**Task inputs**
--
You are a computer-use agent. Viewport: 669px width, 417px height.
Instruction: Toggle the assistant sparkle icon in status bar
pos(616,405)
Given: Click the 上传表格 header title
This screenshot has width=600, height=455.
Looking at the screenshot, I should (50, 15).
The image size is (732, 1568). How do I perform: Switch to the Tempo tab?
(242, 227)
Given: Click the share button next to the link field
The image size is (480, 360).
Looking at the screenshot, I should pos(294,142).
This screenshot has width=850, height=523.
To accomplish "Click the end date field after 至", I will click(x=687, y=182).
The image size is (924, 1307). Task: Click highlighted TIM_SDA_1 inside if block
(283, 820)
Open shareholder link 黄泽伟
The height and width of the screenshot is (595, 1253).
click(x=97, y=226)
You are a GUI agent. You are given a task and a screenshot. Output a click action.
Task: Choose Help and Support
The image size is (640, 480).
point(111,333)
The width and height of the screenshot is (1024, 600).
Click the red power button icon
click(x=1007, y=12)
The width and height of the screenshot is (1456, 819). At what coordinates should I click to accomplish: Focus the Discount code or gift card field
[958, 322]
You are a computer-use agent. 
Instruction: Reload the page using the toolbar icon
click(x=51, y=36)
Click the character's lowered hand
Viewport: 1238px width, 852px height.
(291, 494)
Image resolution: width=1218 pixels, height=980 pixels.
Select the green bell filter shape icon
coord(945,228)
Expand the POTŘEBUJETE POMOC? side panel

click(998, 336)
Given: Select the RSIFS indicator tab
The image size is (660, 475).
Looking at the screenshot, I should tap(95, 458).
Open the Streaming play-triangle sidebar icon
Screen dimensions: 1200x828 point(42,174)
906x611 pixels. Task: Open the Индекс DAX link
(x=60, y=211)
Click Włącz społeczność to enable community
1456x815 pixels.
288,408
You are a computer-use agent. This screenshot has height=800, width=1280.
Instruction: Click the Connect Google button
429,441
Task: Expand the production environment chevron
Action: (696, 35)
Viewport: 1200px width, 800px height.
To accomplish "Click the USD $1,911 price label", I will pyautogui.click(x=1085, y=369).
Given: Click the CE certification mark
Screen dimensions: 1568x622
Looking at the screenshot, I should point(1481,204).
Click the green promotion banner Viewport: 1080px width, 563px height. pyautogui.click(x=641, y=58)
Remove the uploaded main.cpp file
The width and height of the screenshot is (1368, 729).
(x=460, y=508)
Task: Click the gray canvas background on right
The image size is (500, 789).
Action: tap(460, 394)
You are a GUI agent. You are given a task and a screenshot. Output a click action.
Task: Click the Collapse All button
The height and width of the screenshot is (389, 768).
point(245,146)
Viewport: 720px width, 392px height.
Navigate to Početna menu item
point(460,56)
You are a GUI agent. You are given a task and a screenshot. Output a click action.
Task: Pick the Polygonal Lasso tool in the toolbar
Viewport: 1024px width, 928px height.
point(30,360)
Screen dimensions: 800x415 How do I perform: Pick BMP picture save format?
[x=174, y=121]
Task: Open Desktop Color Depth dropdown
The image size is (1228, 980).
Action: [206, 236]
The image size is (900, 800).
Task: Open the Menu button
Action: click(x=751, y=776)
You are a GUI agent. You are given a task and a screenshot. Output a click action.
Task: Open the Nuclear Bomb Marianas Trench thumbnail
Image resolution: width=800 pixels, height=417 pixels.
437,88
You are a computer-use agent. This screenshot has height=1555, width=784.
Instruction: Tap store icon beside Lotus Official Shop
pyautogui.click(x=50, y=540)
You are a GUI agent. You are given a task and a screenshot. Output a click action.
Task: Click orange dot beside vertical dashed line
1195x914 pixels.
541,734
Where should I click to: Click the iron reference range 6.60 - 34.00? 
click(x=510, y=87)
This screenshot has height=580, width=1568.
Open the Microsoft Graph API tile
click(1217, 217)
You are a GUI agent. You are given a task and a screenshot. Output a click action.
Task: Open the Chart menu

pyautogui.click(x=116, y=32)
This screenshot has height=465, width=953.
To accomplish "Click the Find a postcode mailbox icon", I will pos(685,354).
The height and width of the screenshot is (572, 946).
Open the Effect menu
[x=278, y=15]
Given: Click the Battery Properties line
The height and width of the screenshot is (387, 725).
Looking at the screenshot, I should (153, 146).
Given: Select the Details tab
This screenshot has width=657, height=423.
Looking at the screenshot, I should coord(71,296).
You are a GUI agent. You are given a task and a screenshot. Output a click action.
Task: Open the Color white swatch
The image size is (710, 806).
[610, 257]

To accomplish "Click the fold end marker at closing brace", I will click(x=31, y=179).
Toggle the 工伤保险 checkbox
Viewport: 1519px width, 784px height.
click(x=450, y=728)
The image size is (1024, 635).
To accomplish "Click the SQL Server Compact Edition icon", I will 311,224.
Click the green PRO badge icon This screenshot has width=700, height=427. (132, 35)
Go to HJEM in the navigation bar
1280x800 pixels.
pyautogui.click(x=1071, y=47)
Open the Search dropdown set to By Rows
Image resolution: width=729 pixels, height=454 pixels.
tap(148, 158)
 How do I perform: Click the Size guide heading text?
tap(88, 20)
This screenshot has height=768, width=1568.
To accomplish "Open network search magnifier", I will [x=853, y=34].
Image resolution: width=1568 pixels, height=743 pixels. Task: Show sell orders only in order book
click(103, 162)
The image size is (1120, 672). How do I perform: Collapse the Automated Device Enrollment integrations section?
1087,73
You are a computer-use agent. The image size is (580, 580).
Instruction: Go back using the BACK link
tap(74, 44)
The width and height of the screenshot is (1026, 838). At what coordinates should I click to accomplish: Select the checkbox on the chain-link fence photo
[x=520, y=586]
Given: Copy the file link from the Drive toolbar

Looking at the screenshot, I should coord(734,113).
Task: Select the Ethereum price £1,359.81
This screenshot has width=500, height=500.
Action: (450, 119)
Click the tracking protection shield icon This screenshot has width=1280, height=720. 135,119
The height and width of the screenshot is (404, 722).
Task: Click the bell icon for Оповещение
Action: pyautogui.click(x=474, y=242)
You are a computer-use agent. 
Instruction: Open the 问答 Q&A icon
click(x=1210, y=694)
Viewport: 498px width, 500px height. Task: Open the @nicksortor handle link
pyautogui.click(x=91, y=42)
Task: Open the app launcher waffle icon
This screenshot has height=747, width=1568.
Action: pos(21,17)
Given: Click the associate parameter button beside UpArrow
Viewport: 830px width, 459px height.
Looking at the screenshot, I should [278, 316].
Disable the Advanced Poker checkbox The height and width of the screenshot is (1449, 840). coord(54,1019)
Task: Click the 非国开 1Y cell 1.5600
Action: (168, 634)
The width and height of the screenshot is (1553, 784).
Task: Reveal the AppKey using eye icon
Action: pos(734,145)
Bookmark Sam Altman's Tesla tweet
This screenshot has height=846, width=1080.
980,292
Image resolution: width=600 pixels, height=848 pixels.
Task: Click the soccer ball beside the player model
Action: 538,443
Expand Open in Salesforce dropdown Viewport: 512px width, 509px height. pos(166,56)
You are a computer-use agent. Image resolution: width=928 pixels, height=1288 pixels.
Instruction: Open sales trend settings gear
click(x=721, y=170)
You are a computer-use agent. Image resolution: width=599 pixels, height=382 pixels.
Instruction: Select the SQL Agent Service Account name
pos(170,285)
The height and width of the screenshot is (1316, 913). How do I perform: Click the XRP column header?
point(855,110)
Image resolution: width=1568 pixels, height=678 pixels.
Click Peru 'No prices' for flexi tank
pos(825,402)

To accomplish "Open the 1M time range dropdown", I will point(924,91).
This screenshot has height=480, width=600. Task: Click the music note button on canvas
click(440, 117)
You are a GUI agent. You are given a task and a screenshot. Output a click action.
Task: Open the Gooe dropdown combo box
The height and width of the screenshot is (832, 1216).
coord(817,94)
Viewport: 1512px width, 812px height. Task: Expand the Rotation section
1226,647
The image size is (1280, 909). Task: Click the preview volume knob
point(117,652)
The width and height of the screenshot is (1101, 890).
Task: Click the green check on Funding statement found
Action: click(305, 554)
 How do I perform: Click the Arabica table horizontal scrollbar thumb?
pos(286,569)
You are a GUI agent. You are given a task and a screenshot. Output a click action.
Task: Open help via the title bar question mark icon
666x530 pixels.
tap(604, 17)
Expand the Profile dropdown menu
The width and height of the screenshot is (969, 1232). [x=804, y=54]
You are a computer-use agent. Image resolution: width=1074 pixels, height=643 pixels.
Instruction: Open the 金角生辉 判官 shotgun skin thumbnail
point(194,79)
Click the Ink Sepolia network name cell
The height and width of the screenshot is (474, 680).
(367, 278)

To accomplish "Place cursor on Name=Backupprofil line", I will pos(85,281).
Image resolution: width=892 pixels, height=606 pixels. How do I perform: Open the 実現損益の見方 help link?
--
For the material above, reproduce exactly the lines from the line with "The image size is (500, 789)." to the line with "Given: Click the Battery Properties line", inclusive, and exclude all others.

**Task solution**
The image size is (500, 789).
Action: tap(460, 394)
You are a GUI agent. You are given a task and a screenshot. Output a click action.
Task: Click the Collapse All button
The height and width of the screenshot is (389, 768).
point(245,146)
Viewport: 720px width, 392px height.
Navigate to Početna menu item
point(460,56)
You are a GUI agent. You are given a task and a screenshot. Output a click action.
Task: Pick the Polygonal Lasso tool in the toolbar
Viewport: 1024px width, 928px height.
point(30,360)
Screen dimensions: 800x415 How do I perform: Pick BMP picture save format?
[x=174, y=121]
Task: Open Desktop Color Depth dropdown
The image size is (1228, 980).
Action: [206, 236]
The image size is (900, 800).
Task: Open the Menu button
Action: click(x=751, y=776)
You are a GUI agent. You are given a task and a screenshot. Output a click action.
Task: Open the Nuclear Bomb Marianas Trench thumbnail
Image resolution: width=800 pixels, height=417 pixels.
437,88
You are a computer-use agent. This screenshot has height=1555, width=784.
Instruction: Tap store icon beside Lotus Official Shop
pyautogui.click(x=50, y=540)
You are a GUI agent. You are given a task and a screenshot. Output a click action.
Task: Click orange dot beside vertical dashed line
1195x914 pixels.
541,734
Where should I click to: Click the iron reference range 6.60 - 34.00? 
click(x=510, y=87)
This screenshot has height=580, width=1568.
Open the Microsoft Graph API tile
click(1217, 217)
You are a GUI agent. You are given a task and a screenshot. Output a click action.
Task: Open the Chart menu

pyautogui.click(x=116, y=32)
This screenshot has height=465, width=953.
To accomplish "Click the Find a postcode mailbox icon", I will pos(685,354).
The height and width of the screenshot is (572, 946).
Open the Effect menu
[x=278, y=15]
Given: Click the Battery Properties line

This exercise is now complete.